Shirley Chisholm


Shirley Chisholm Famous memorial

Brooklyn, Kings County (Brooklyn), New York, USA
Death 1 Jan 2005 (aged 80)
Ormond Beach, Volusia County, Florida, USA
Burial Buffalo, Erie County, New York, USA
Plot Birchwood Mausoleum, Row 158, Tier F
Memorial ID 10211114 View Source

US Congresswoman, Social Reformer. She was elected to represent New York’s 12th District in the United States House of Representatives, serving from 1968 to 1982. Born Shirley St. Hill in New York City, she was the eldest daughter of a Guyanese father who worked in a burlap bag factory and a Barbadian mother. At the age of 3, she was sent to her grandmother's farm in Barbados, where she attended British grammar school, and picked up the Caribbean accent that would later mark her speech. When she was 11, she returned to New York City, and went on to graduate Cum Laude from Brooklyn College, and earn a Master's Degree from Columbia University.
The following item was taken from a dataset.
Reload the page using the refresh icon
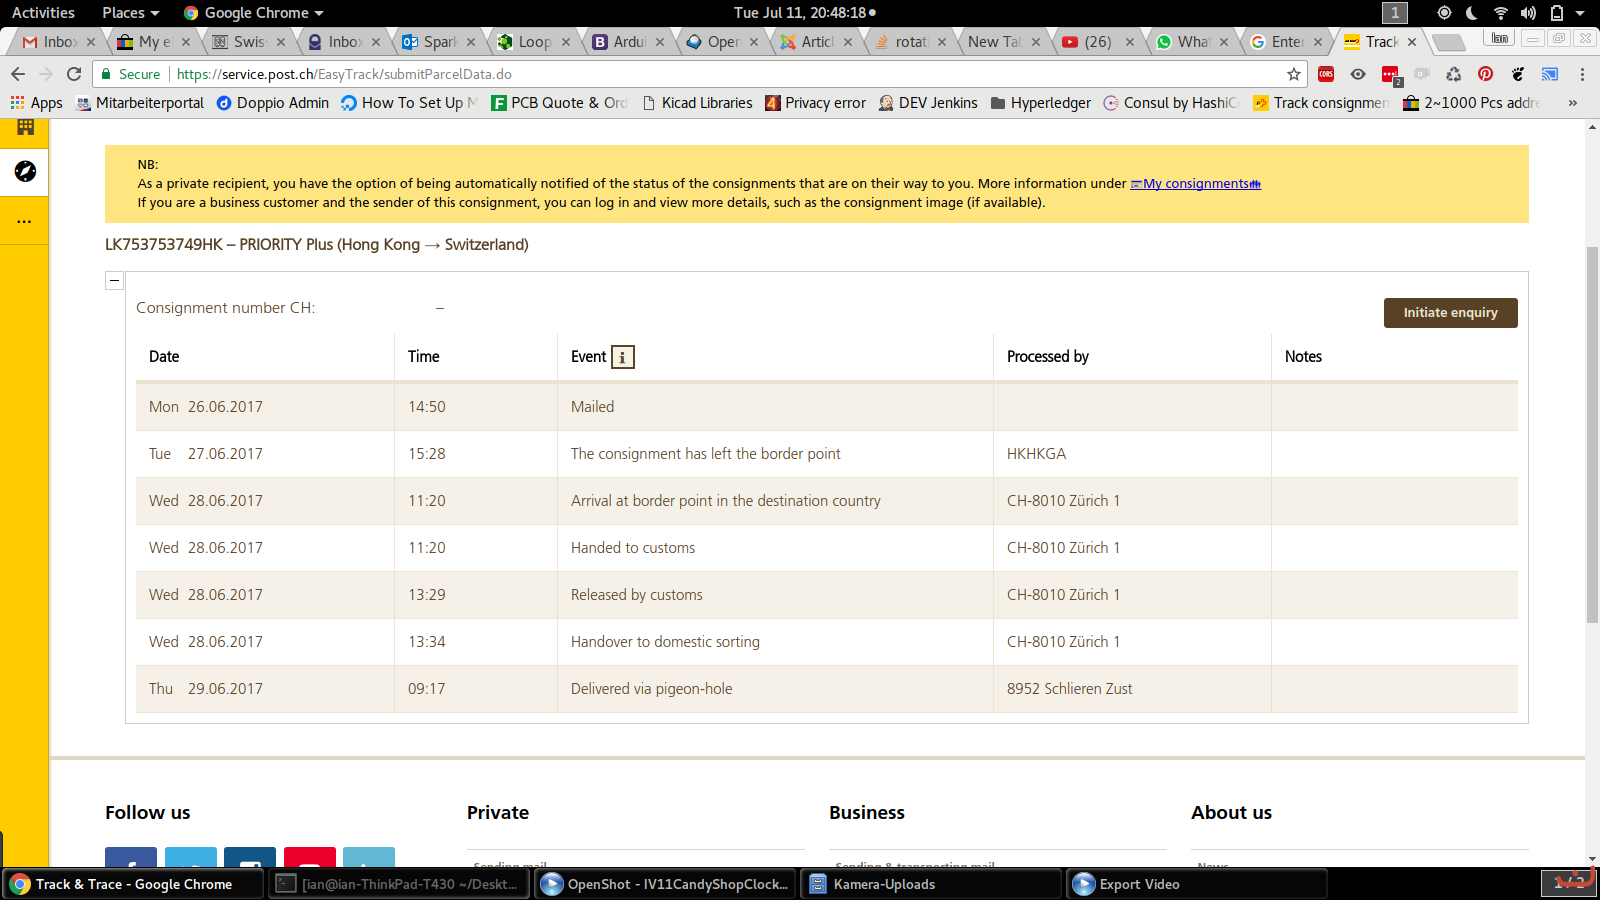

She began a career as Director of a day care center, and served as consultant to the city's Bureau of Child Welfare. Becoming active in Democratic politics, she served in the state Assembly from 1964 to 1968, and in 1968, won election to the United States House of Representatives, becoming the first Black woman to win office there. She went on to serve seven terms in the House of Representatives, and from her first moments there, demanded to be heard. When assigned to the House Agriculture Committee, which she felt was worthless due to her representation of an urban constituency, she was reassigned to the Veterans Affairs Committee. During her time in office, she would vote her mind, sometimes supporting better white candidates over black candidates, when she thought it would better serve the country as a whole. She ran for Democratic nomination for President in 1972, and when rival candidate George Wallace was shot, she visited him in the hospital. Two years later, when she needed support to extend the minimum wage, it was Wallace who got her the votes from the Southern members of Congress. In her book, "Unbought and Unbossed," a title that clearly described her years in Congress, she believed that the representative democracy in the United States was not working, because the Congress was controlled by a small group of old men. She left Congress in 1982, stating that she was a pragmatic politician and that conservatism was becoming more dominant in national politics. After her retirement from Congress, she taught at Mount Holyoke College in Massachusetts, and later, became a speaker on the lecture circuit.